Passing off under trademark – An Appraisal

Passing off is a common law tort, which can be used to enforce unregistered trademark rights. The law of passing off prevents one person from misrepresenting his goods or services as that of another.

The concept of passing off has undergone changes in the course of time. At first it was restricted to the representation of one person's goods as those of another. Later it was extended to business and services. Subsequently it was further extended to professions and non-trading activities. Today it is applied to many forms of unfair trading and unfair competition where the activities of one person cause damage or injury to the goodwill associated with the activities of another person or group of persons.

The basic question in this tort turns upon whether the defendants' conduct is such as to tend to mislead the public to believe that the defendants' business is the plaintiff's or to cause confusion between the business activities of the two.

The tort of passing off is sufficiently wide to give relief to charities engaged in trading type activities.

In British Diabetic Association V Diabetic Society 1, both the parties were charitable societies. Their names were deceptively similar. The words 'Association' and 'Society' were too close since they were similar in derivation and meaning and were not wholly dissimilar in form. Permanent injunction granted.

Elements Of Passing Off
The three fundamental elements of passing off are Reputation, Misrepresentation and Damage to goodwill.
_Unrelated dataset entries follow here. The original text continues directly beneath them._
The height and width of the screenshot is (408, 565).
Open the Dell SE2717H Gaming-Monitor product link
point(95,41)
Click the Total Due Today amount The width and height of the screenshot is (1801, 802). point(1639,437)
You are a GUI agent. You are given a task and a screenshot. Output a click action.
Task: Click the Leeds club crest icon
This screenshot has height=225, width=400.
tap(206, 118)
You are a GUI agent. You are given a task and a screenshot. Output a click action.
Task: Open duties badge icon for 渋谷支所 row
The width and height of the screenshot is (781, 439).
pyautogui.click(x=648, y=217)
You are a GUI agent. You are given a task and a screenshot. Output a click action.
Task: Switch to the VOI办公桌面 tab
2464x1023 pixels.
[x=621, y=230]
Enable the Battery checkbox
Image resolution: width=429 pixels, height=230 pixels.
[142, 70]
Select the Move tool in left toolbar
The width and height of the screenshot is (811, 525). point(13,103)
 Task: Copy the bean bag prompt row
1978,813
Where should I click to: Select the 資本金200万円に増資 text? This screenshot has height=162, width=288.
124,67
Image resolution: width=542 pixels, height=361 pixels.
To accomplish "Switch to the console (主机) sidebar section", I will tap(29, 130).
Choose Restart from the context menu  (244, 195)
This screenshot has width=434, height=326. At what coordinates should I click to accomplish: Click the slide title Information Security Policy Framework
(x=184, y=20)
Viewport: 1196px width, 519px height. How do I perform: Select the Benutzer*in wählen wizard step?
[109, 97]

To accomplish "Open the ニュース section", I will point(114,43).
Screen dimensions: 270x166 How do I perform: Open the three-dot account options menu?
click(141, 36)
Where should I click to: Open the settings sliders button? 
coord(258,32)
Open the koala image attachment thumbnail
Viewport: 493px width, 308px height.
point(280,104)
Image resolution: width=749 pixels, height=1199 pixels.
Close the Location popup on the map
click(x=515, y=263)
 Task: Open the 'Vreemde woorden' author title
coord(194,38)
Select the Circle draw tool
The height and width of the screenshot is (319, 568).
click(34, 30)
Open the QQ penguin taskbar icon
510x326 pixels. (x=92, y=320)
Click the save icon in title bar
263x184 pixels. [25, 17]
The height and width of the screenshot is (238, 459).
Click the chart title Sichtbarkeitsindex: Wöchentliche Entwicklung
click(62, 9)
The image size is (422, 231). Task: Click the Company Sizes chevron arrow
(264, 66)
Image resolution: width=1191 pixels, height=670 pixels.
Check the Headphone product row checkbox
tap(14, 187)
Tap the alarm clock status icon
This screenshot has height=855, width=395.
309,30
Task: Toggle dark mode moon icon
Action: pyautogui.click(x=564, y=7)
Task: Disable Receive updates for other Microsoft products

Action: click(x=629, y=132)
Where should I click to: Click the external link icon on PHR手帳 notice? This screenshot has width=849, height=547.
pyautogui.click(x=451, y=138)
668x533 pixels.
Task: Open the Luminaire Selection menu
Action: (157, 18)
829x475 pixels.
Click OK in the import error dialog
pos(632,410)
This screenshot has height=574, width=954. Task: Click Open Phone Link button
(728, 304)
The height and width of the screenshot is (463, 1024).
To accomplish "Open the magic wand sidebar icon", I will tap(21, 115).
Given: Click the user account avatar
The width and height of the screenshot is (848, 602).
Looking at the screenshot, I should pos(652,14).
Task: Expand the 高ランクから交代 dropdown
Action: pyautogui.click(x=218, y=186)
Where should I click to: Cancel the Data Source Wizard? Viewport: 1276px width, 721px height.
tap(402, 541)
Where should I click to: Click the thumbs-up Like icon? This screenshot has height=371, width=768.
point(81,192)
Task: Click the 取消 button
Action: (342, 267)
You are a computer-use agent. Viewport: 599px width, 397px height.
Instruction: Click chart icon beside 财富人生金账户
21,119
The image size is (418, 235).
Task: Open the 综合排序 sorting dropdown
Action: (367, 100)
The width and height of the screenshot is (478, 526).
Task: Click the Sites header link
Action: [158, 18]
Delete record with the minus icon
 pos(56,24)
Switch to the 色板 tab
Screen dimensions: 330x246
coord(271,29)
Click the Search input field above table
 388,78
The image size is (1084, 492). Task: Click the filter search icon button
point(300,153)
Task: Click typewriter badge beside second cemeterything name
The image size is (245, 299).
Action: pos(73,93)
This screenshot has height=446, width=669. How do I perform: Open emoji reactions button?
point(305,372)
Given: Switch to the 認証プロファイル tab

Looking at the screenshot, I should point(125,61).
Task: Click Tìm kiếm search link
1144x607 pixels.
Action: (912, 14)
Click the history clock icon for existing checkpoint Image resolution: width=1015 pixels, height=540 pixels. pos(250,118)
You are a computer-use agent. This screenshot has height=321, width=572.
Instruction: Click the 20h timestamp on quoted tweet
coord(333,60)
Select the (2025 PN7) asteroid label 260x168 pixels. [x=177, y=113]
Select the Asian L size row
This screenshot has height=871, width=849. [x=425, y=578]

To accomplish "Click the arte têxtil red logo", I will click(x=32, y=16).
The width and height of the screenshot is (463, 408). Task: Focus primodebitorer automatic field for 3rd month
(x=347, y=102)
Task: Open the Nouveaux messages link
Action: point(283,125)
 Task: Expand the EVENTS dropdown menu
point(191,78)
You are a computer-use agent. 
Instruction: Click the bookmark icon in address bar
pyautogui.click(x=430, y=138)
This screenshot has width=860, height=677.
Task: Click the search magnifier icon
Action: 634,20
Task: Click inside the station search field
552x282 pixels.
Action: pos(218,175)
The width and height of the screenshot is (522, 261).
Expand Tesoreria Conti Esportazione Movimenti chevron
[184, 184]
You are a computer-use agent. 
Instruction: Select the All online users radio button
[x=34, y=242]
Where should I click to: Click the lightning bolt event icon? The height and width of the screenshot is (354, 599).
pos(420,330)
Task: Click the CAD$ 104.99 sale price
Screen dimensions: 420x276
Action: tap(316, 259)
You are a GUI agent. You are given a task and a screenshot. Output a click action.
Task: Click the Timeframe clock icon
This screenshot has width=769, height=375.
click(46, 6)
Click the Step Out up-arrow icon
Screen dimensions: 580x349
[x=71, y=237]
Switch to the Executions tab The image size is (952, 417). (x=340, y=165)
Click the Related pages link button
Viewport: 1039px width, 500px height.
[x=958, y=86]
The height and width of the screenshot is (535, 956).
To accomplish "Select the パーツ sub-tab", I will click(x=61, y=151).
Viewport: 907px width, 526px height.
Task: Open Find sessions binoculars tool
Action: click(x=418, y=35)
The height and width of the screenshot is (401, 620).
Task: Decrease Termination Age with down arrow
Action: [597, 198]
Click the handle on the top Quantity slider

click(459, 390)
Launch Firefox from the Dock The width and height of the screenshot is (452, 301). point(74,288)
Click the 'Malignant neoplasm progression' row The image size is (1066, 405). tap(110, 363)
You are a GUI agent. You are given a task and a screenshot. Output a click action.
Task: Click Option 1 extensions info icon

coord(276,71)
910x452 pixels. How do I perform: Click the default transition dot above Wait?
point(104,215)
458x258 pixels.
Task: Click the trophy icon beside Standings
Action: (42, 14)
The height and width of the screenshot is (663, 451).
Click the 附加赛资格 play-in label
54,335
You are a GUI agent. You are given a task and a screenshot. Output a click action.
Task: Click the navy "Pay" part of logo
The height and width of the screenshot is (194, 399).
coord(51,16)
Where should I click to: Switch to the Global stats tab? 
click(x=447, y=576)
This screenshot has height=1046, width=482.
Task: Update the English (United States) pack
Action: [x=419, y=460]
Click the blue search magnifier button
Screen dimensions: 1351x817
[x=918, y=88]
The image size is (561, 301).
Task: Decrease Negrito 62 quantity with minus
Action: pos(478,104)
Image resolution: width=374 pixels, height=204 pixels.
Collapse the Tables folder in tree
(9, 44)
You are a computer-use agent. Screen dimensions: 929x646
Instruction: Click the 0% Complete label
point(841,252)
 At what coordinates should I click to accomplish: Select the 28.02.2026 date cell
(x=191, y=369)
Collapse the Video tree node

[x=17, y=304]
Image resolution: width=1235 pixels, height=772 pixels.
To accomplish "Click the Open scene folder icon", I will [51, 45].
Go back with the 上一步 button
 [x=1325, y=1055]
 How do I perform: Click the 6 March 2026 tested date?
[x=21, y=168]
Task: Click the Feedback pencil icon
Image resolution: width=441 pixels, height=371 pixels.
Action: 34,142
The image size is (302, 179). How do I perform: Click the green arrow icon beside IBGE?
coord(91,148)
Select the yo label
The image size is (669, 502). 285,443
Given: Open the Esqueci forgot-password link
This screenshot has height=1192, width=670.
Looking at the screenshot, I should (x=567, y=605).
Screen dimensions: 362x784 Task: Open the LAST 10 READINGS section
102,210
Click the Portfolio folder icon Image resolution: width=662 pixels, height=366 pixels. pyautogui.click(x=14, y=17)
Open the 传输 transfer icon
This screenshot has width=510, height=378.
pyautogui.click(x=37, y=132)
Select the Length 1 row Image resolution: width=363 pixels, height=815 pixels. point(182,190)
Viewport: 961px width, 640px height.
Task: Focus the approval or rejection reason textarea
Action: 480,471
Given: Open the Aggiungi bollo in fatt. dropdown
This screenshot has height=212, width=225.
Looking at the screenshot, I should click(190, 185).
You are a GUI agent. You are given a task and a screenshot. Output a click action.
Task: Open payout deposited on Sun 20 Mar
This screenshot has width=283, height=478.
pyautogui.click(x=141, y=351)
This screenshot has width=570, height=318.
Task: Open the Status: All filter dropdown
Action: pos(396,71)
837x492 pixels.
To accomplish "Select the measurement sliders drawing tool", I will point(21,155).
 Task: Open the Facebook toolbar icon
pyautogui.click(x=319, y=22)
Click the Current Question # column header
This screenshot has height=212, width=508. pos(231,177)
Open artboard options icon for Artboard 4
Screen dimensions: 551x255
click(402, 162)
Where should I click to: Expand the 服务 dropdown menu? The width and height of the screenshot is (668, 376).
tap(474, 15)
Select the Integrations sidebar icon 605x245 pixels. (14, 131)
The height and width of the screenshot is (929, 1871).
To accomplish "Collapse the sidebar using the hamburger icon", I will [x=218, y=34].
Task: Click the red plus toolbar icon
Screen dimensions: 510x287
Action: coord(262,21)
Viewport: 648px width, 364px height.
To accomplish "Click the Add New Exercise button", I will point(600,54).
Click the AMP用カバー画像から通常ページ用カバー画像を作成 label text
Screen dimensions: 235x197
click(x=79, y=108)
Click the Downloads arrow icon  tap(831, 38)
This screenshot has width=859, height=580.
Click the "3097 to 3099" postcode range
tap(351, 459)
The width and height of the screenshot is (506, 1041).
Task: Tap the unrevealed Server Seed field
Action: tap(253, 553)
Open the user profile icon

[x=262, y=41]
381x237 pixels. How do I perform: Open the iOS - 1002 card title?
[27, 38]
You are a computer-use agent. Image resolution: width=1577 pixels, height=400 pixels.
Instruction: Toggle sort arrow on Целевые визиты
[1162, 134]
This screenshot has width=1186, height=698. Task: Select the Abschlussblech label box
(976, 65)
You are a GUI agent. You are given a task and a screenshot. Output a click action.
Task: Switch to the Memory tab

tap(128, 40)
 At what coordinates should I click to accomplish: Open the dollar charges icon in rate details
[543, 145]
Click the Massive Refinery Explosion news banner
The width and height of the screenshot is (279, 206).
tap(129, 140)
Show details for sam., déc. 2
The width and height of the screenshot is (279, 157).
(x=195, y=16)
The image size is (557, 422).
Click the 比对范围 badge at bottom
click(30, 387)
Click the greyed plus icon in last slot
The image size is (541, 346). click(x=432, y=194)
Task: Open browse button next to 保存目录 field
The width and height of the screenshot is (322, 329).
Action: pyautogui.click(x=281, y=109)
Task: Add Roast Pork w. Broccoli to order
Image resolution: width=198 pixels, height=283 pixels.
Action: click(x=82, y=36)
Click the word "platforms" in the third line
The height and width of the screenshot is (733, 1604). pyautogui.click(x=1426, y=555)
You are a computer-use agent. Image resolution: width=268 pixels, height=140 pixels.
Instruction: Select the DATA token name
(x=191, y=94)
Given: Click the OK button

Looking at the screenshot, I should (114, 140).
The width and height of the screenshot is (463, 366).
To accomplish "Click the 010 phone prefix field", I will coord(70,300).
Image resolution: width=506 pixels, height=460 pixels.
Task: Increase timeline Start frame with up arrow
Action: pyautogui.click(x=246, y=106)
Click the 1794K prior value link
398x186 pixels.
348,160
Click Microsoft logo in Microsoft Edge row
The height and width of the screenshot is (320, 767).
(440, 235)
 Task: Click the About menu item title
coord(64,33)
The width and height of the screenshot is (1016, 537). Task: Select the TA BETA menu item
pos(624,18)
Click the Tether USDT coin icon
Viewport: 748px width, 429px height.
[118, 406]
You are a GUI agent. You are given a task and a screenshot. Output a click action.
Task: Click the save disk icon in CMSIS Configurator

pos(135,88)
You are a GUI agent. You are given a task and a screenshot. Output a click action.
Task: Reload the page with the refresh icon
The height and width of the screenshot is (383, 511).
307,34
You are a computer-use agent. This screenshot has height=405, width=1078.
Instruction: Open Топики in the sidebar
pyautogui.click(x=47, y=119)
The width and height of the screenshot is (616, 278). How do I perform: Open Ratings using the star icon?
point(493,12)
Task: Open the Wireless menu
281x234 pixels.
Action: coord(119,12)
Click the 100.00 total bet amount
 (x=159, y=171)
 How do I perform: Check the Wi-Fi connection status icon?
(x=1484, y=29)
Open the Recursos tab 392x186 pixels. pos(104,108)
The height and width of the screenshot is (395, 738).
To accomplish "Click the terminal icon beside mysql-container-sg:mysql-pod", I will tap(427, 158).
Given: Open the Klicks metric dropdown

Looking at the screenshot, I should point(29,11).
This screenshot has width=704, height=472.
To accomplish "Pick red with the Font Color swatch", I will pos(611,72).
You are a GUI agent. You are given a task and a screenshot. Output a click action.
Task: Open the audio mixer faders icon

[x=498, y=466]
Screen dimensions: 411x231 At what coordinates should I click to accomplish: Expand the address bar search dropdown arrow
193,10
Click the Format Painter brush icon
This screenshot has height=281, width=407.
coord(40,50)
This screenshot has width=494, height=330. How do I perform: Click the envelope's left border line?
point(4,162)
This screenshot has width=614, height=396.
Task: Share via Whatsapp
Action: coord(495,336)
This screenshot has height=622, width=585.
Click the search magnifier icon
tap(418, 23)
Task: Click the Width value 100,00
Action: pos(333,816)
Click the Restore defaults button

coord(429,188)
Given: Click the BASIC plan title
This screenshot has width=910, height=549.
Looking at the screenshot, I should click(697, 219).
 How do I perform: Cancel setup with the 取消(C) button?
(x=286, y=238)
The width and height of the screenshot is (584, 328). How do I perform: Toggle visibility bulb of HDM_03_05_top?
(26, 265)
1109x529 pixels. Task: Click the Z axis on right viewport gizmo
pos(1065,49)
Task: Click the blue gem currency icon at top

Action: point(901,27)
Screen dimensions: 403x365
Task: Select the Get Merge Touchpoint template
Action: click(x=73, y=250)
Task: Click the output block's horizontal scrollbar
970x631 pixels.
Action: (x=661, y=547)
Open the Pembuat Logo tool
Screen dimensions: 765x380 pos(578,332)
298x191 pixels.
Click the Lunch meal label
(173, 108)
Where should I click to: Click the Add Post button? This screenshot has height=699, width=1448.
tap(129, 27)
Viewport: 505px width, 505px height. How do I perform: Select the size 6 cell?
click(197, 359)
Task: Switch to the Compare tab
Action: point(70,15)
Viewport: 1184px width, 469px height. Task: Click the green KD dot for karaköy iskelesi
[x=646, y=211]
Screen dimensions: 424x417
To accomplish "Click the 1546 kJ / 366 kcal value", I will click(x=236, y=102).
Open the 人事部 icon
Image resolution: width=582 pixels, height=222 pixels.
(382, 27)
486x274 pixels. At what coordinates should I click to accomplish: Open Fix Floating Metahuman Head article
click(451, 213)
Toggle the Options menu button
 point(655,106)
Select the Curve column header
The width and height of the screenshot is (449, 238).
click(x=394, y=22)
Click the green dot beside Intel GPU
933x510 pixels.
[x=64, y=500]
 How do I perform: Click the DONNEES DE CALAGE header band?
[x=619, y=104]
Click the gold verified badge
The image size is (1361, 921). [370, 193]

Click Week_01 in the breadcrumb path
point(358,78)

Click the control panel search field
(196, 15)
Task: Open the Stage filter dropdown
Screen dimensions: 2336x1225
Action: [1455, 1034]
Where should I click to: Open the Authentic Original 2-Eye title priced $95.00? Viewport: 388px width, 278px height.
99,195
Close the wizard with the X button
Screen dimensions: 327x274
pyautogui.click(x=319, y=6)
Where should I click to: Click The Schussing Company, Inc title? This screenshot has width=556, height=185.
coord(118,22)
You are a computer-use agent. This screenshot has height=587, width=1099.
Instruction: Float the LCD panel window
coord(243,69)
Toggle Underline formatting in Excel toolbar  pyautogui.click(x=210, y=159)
These three elements are also known as the CLASSICAL TRINITY, as restated by the House of Lords in the case of Reckitt & Colman Ltd V Borden Inc . It was stated in this case that in a suit for passing off the plaintiff must establish firstly, goodwill or reputation attached to his goods or services. Secondly he must prove a misrepresentation by the defendant to the public i.e. leading or likely to lead the public to believe that the goods and services offered by him are that of the plaintiff's. Lastly he must demonstrate that he has suffered a loss due to the belief that the defendant's goods and services are those of the plaintiff's.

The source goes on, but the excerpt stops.